Example: aggregation might look at a celebrity’s past itinerary from the news or other publications, including counties, cities, and businesses visited over the past year.  If a majority of the places visited were in Lake County, and included restaurants at weird hours and a commercial real-estate firm, someone could infer that the celebrity is planning to open a restaurant in Lake County.  So, while the emails, texts, and business discussions between the celebrity and his or her confidants remain confidential and hidden, the media might be able to infer what this person is planning to do.   

Throttling – this is staggering output to ensure that too much doesn’t get disclosed at any one given time.  For example, throttling the display of account information to users who enter account numbers on an unauthenticated web page (not a good idea BTW) could reduce the risk of attackers harvesting or siphoning account numbers.  

Anonymization – removal of things like social security numbers and names from a database so that only the demographic information is used.  

Tokenization – replaces things like SSNs and names with other identifiers that can be cross referenced.  The tokens are the identifiers.

Software as a service (SaaS) – applications run through a web browser.  SaaS affords the least amount of visibility into the system or application, since everything is managed by the provider.  Limited configuration capabilities.  

Network as a Service (NaaS) – as in the title, networking/transport capabilities are provided.

Infrastructure as a Service (IaaS) – customer controls operating systems, storage, applications, and possibly some networking capabilities.  This type of service offers a greater amount of visibility and control.

Platform as a Service (PaaS) – a deployment platform for custom applications.  The customer has control over the configuration of the environment and the custom applications only. 

Private cloud – in house cloud or data center, not open to the public.  This can also be referred to as “on-prem” cloud.

Public cloud – offered to the general public; anyone can be a customer.

Government cloud supports government agencies and their contractors. Not open to the general public.

Community cloud – offered to communities or types of organizations, such as taxing agencies or film industry organizations.  The organizations themselves may take part in hosting them, or the offering is exclusive to organizations in that category.  

Industrial control systems – used to control industrial processes, like manufacturing, logistics, distribution, etc., which contain sensors and gauges to support cybernetics.  The three types to know for the exam are:

  • Supervisory control and data acquisition (SCADA) – commonly used in large-scale utility companies to automate the control of utility generation, distribution, and production.  
  • Distributed control systems (DCS) – smaller scaled SCADA-like system, usually confined to a geographic area or plant.
  • Programmable logic controllers (PLC) – control of a singular element of the DCS or SCADA, such as the HVAC for a particular office or factory on the compound.  Knobs and buttons, but can also be part of the larger DCS/SCADA.

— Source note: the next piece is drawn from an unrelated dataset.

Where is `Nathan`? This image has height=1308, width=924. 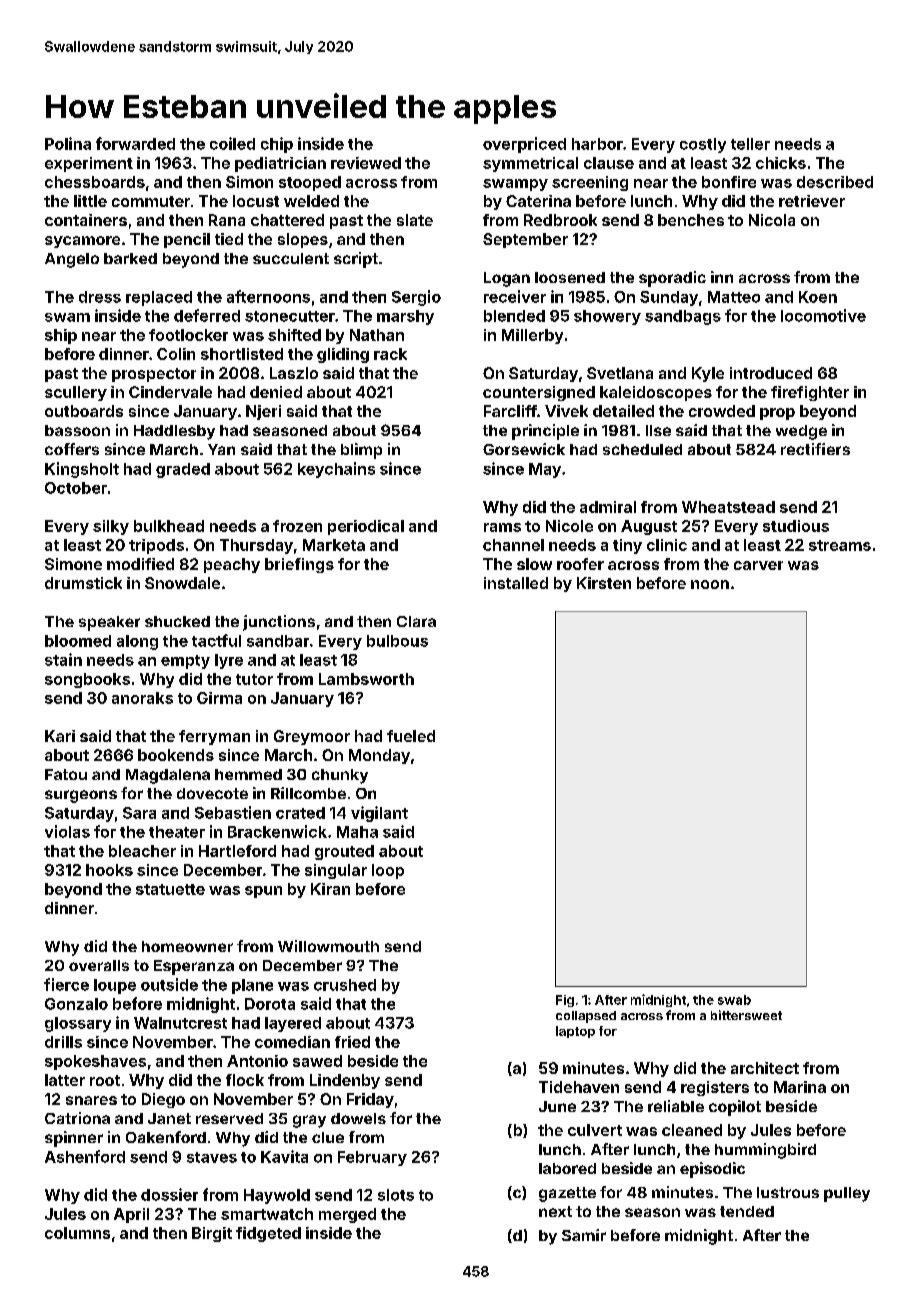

Internet of Things (IOT) – small form factor devices (can include mobile devices) that offer very little security out of the box and limited vendor support, such as wireless drawing pads, smartboards, thermostats, refrigerators (not the fridge itself, but the controlling device), bluetooth devices, and printers, all of which connect to the internet or local network.  Embedded system – dedicated platform that is designed for a singular function which can include system on a chip (SOC).  Examples include stand-alone MP3 players or digital cameras.

Ransomware – the CBK talks about how your organization needs to consider whether you would pay the ransom or not, and that the decision and other safeguards need to be covered in your BCDR efforts, and that they need to cover situations where even your backups might be unavailable.